Echo back the lines of the listing below, starting at its first line and ending at the line that contains "tap(826, 698)", both included.

Listing from a pointing dataset
##############################

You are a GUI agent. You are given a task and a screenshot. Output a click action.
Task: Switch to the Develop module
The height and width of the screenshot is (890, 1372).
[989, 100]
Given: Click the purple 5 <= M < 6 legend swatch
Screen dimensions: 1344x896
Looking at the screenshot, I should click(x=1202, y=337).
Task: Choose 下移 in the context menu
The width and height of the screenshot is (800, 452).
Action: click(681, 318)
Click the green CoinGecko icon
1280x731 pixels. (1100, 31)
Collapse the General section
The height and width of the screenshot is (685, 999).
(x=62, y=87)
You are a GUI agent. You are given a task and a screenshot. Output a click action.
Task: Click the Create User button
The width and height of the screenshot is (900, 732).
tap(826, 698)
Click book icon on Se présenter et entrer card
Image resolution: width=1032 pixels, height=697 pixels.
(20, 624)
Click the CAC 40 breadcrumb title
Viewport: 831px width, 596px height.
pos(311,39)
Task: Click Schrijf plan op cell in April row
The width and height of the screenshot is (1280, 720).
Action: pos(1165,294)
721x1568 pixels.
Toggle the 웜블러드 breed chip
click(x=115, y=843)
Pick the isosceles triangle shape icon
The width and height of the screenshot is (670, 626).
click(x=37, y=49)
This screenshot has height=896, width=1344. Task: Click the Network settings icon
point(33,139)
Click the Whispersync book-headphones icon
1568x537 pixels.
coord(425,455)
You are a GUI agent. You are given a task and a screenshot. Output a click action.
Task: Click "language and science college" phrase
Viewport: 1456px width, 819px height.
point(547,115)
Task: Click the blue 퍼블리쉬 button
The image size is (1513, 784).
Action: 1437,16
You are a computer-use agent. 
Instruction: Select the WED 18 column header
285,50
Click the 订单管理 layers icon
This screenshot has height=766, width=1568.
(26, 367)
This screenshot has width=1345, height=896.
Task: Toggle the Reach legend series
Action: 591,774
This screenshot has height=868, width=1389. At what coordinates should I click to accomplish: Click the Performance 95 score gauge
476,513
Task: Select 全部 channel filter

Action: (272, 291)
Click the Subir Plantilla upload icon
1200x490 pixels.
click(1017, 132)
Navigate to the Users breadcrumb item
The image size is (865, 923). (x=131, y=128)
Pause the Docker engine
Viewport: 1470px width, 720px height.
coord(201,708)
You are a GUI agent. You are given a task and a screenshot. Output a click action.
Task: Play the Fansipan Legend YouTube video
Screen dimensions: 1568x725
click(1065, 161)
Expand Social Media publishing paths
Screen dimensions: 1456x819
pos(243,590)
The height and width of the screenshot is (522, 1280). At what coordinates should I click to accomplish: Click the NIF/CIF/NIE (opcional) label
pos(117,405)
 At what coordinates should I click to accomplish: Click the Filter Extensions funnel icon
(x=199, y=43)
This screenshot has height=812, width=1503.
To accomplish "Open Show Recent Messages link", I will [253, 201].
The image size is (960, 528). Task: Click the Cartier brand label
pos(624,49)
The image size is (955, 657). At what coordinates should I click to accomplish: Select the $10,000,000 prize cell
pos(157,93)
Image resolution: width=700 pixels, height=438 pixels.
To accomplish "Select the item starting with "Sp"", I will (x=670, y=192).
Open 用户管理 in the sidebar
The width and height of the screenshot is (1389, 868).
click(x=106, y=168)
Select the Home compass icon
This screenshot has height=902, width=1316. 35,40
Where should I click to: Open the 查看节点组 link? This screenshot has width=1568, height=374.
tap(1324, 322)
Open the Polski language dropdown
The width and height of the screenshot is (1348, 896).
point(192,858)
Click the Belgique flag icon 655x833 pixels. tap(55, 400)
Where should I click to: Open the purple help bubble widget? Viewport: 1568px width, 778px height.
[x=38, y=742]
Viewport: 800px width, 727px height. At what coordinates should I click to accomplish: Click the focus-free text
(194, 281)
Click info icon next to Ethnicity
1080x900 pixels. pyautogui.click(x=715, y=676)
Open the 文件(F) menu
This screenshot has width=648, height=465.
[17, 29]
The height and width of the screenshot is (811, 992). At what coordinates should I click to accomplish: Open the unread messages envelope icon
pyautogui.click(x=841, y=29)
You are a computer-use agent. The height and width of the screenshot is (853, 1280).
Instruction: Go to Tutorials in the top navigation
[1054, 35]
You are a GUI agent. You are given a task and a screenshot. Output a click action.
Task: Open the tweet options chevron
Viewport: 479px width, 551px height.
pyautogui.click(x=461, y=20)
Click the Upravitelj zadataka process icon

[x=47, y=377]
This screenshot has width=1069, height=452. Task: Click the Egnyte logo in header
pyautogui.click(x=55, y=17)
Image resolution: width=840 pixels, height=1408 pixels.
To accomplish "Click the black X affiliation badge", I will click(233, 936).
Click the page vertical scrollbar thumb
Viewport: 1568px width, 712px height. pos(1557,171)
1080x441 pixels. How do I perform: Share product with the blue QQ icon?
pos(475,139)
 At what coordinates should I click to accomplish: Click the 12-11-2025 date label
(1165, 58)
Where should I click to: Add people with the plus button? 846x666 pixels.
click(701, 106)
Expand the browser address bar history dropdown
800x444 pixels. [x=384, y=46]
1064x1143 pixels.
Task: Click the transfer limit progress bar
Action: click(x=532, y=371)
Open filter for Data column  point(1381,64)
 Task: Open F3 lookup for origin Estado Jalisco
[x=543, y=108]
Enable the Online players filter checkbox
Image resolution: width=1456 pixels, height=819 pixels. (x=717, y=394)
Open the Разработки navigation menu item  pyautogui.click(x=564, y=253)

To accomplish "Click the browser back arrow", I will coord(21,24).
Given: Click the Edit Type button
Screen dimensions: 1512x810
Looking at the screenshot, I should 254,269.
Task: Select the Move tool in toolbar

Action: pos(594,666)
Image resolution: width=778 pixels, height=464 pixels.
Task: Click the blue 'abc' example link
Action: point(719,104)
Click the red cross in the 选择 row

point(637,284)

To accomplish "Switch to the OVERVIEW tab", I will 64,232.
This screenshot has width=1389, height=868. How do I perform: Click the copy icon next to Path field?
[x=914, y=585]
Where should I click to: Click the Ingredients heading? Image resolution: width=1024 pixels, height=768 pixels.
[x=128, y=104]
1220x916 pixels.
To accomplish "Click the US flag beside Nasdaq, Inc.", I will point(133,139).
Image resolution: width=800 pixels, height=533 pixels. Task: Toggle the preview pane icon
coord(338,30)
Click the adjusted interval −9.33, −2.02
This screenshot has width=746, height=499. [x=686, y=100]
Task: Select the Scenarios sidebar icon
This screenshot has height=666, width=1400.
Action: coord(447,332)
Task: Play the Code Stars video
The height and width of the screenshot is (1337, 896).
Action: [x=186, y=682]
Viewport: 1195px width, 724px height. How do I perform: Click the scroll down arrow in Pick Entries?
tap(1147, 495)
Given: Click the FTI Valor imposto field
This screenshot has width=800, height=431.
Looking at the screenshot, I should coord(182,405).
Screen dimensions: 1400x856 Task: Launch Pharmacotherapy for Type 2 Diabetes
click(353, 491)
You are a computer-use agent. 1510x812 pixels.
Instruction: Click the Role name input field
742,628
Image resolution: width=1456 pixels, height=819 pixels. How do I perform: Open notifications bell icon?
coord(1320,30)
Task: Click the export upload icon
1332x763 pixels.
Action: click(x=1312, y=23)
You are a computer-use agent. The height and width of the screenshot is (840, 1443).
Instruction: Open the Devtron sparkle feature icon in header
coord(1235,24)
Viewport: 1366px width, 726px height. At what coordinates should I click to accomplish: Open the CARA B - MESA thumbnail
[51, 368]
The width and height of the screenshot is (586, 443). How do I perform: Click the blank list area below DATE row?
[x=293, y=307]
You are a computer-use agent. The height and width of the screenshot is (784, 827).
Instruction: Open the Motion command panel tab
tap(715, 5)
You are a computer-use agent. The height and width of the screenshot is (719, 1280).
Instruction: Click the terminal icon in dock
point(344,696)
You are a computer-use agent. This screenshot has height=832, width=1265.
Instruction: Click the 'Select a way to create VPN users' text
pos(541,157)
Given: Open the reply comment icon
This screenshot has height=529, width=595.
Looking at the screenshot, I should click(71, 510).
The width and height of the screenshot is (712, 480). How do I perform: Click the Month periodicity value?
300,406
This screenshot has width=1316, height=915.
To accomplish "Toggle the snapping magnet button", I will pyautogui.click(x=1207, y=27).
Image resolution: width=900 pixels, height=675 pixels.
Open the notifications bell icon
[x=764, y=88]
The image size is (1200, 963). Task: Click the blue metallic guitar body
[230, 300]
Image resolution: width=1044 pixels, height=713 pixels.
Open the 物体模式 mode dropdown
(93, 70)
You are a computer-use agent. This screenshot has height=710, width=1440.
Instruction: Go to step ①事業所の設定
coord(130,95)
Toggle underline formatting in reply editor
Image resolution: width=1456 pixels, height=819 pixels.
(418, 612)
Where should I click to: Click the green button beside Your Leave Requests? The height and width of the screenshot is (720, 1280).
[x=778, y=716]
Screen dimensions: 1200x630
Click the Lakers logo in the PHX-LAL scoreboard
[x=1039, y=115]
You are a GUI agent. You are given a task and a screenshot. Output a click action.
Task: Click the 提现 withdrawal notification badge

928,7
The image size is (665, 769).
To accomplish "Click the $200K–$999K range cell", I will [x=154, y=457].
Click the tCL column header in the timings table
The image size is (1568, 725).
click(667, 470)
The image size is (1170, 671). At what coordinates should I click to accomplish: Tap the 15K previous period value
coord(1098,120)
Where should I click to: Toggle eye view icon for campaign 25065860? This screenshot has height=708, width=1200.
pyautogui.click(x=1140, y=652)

##############################

Worked solution
You are a GUI agent. You are given a task and a screenshot. Output a click action.
Task: Switch to the Develop module
The height and width of the screenshot is (890, 1372).
[989, 100]
Given: Click the purple 5 <= M < 6 legend swatch
Screen dimensions: 1344x896
Looking at the screenshot, I should click(x=1202, y=337).
Task: Choose 下移 in the context menu
The width and height of the screenshot is (800, 452).
Action: click(681, 318)
Click the green CoinGecko icon
1280x731 pixels. (1100, 31)
Collapse the General section
The height and width of the screenshot is (685, 999).
(x=62, y=87)
You are a GUI agent. You are given a task and a screenshot. Output a click action.
Task: Click the Create User button
The width and height of the screenshot is (900, 732).
tap(826, 698)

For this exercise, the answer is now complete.